### EXERCISE GOAL
Reproduce the entries from the line with "This screenshot has width=1000, height=535." up to and including the line with "pos(33,137)", without changing anything in them.

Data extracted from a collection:
_____

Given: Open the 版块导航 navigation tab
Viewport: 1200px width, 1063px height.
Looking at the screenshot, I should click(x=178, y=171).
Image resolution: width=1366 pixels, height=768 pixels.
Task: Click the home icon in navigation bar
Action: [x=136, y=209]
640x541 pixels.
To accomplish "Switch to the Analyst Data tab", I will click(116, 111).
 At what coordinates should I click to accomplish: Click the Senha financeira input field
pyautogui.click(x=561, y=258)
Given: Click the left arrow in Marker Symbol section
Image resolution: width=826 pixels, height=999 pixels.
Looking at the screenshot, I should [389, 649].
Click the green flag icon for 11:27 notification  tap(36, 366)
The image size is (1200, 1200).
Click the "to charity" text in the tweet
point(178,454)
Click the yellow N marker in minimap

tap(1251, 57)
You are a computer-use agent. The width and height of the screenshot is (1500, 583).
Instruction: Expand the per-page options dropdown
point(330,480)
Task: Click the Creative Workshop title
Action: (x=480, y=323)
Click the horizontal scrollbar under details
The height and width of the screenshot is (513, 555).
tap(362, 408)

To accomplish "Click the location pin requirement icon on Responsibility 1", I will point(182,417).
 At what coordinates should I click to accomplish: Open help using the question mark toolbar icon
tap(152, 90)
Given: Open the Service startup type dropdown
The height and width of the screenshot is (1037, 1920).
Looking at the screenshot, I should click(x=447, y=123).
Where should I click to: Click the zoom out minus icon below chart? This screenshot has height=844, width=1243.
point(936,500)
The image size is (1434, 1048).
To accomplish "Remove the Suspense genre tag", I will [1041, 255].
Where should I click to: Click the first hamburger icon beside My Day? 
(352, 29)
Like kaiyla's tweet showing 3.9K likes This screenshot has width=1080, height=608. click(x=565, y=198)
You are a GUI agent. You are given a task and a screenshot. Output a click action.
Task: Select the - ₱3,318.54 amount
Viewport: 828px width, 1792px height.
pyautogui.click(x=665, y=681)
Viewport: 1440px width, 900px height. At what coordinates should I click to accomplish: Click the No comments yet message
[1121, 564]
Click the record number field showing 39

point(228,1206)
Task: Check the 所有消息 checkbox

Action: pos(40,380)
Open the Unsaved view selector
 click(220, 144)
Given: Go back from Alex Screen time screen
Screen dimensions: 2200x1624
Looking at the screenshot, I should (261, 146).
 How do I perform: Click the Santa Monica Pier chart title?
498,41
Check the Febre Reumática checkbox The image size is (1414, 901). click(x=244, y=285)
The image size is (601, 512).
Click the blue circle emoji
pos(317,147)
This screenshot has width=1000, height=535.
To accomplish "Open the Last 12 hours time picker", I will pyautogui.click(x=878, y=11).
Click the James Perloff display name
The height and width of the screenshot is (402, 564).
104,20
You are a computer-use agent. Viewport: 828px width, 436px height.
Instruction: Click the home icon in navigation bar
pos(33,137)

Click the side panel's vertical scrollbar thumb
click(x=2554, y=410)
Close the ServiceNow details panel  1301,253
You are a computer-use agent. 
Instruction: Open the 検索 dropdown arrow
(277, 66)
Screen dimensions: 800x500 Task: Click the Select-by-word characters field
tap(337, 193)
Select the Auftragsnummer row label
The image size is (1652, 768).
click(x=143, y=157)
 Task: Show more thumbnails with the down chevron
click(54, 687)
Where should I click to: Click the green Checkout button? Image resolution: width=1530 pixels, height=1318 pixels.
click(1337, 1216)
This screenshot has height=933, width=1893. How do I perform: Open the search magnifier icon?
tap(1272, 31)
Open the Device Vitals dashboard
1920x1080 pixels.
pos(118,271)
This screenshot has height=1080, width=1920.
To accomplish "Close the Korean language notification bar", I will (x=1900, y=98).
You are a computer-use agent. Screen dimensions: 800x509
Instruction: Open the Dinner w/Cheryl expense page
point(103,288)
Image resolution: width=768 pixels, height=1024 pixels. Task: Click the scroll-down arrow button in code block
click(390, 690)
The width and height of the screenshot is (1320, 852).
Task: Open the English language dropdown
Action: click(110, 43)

_____

### RESULT BELOW
This screenshot has width=1000, height=535.
To accomplish "Open the Last 12 hours time picker", I will pyautogui.click(x=878, y=11).
Click the James Perloff display name
The height and width of the screenshot is (402, 564).
104,20
You are a computer-use agent. Viewport: 828px width, 436px height.
Instruction: Click the home icon in navigation bar
pos(33,137)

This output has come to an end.